FLUME-1126: Support RFC 3164 and 5424 syslog format timestamp parsing

Review Request #4809 - Created April 19, 2012 and updated

Prasad Mujumdar
aprabhakar, mpercy
Support for timestamp and hostname parsing.
Updated syslog tests to cover timestamp and hostname handling.
Manually tested using syslog4j
Review request changed
Updated (April 27, 2012, 2:58 p.m.)
Refactored to use regex for syslog header format. Also additional config to specify add-hoc format 
Ship it!
Posted (April 27, 2012, 4:11 p.m.)

Changes look good Prasad. Some nits noted below. Once you are done with the revision, please update the patch on the Jira.
convention: rename to messageFormats instead of using underscore.
convention: please use class name with CamelCase (SyslogFormater)
nit: please rename it to initHeaderFormats() instead.
nit: please remove extraneous whitespace.
nit:trailing whitespace.
Posted (April 27, 2012, 4:27 p.m.)


Its not used anymore, removed.
Posted (April 27, 2012, 9:27 p.m.)
Interesting approach, Prasad. Looks pretty nice. I just have a couple of comments.
The RFC5424 version field should be a digit followed by a space. So I think this pattern should be: "(?:\\d\\s)?"; i.e. no [] character class around in.
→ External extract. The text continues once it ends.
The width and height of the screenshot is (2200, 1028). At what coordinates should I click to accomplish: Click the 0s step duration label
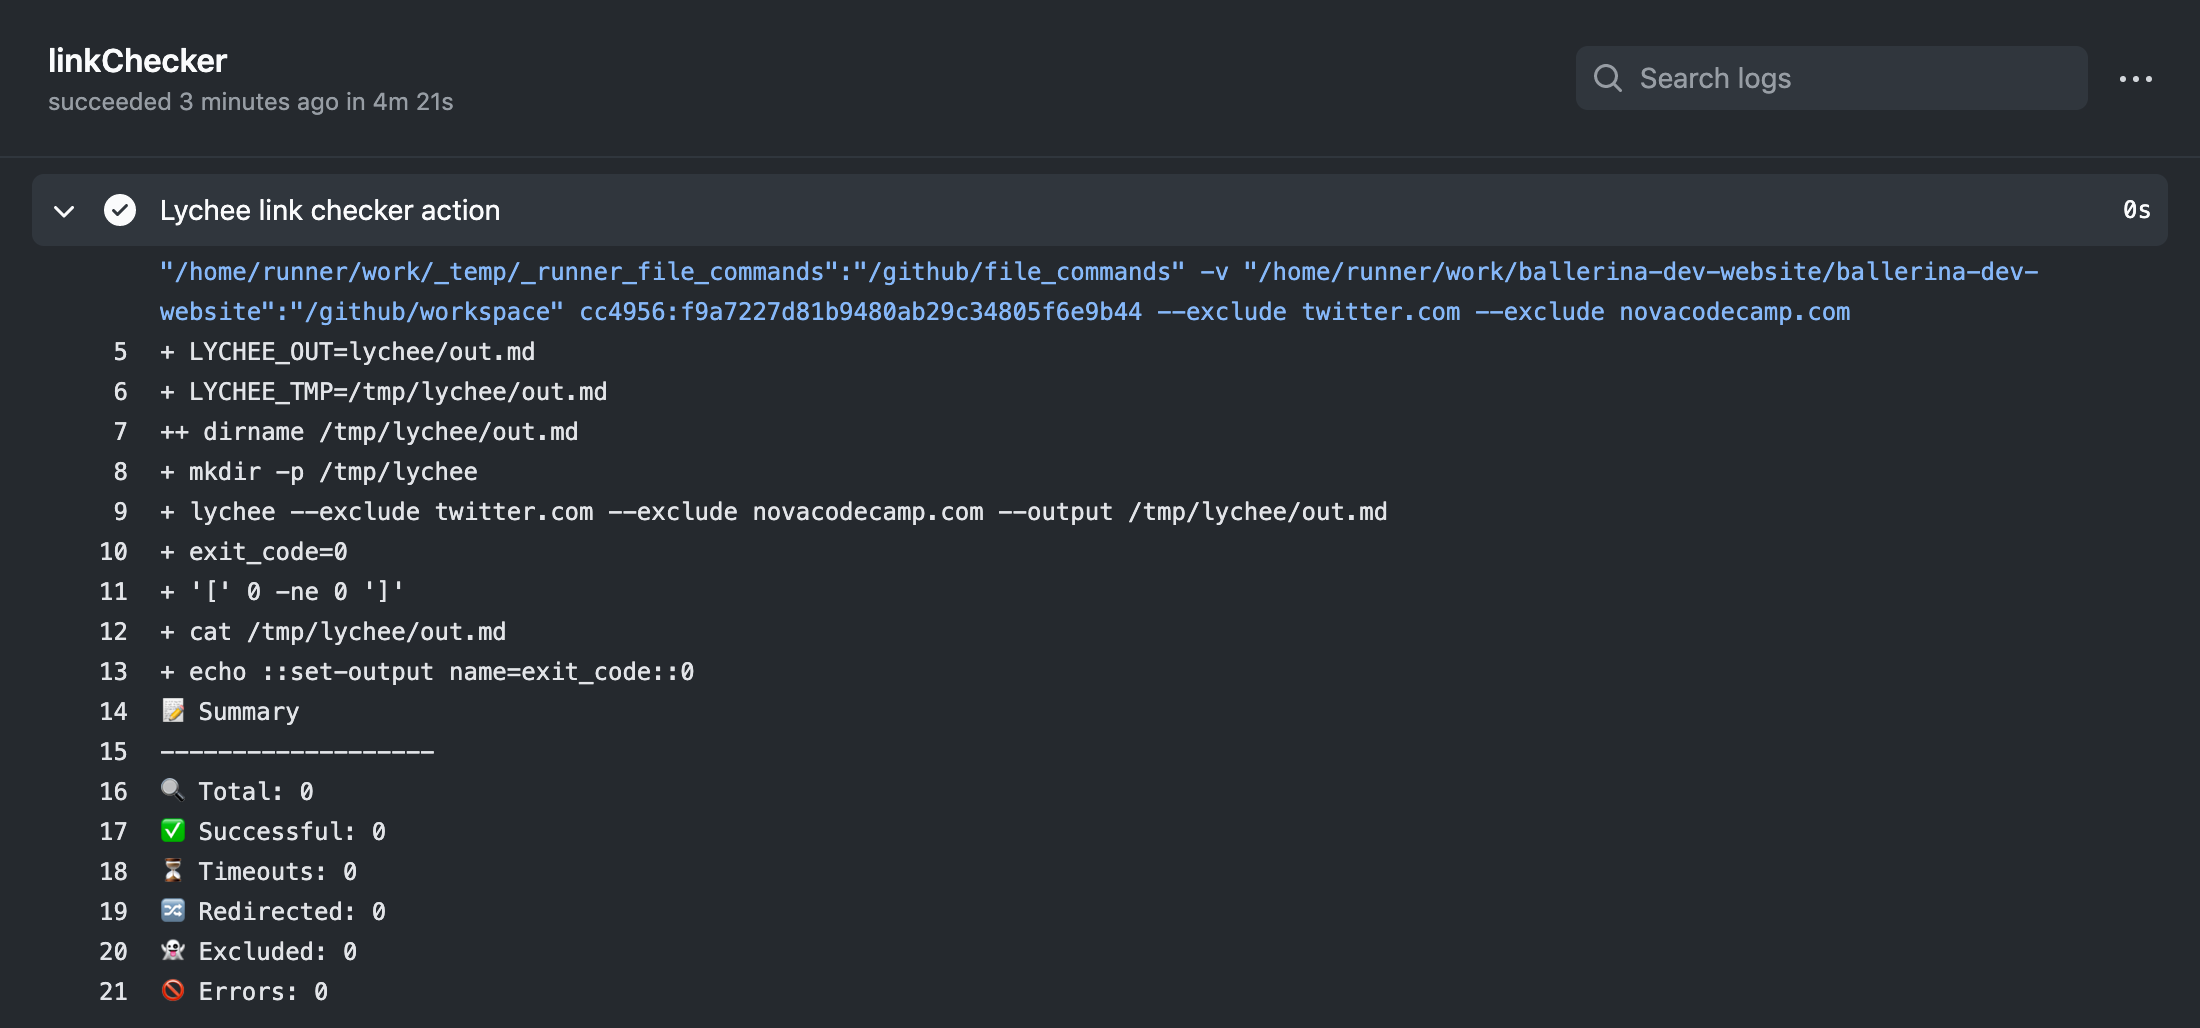coord(2136,210)
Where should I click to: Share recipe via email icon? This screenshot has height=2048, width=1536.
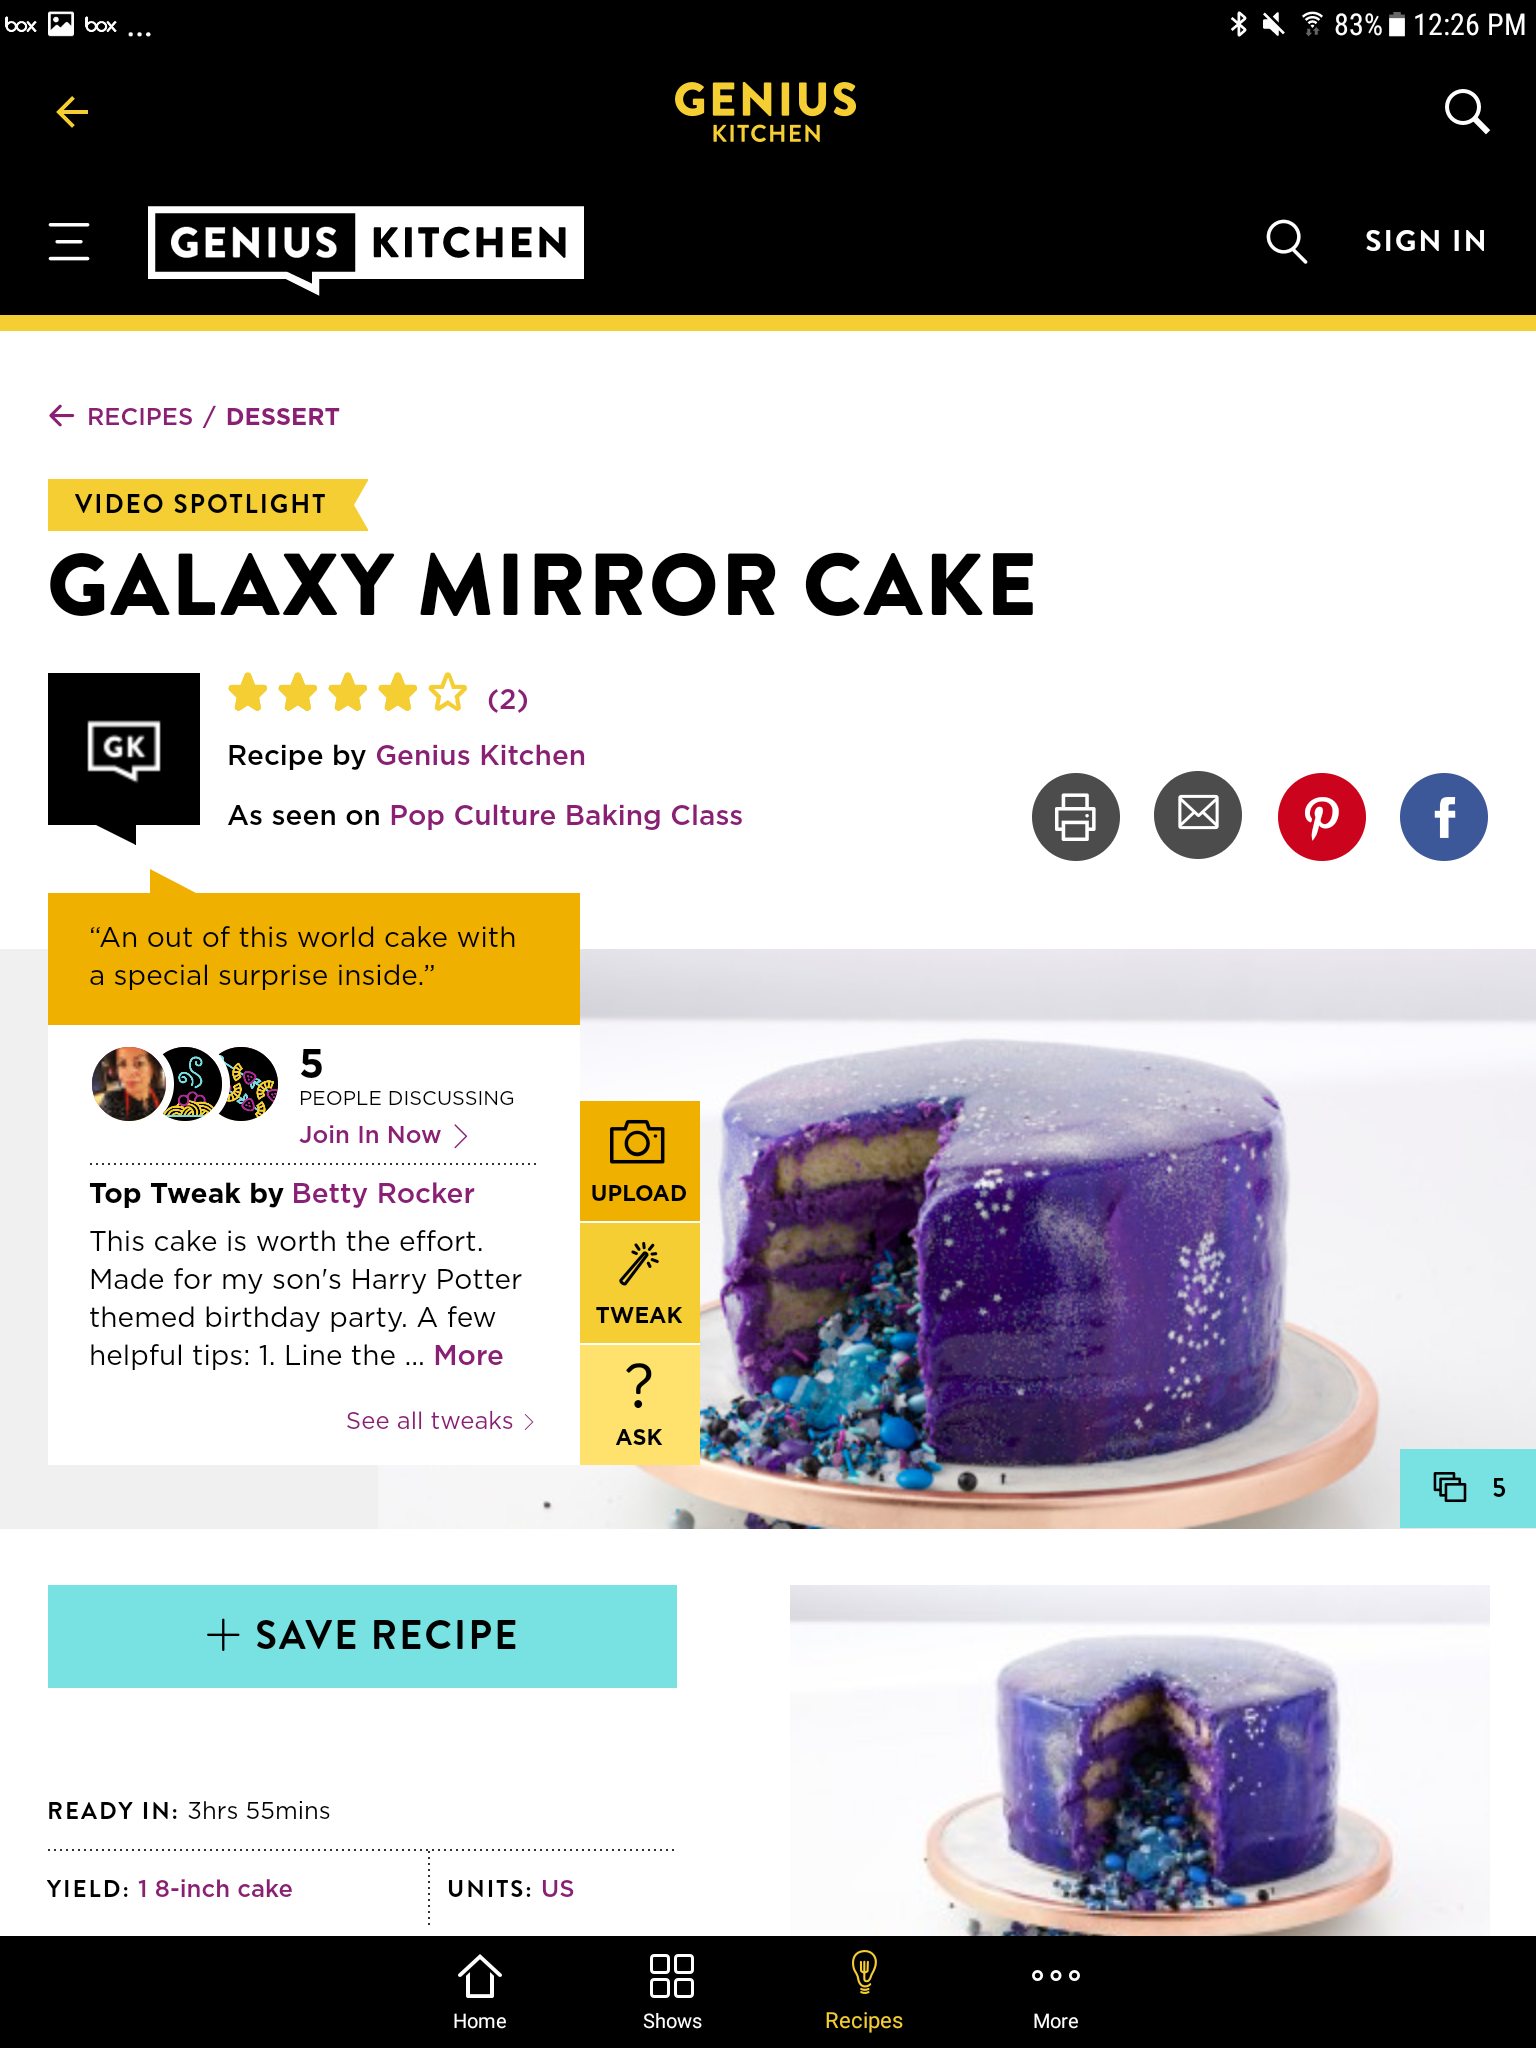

Worth adding a unit test w/ the example messages from RFC5424 to be sure it's compliant.
  1. Actually, I just checked and it works as-is. So, nevermind this comment :)
Why would the Scanner be closed? Shouldn't this exception be logged or re-thrown?
  1. Looks like it's not a closed Scanner but it will throw if match() is called when there are no matches. So, please disregard this too.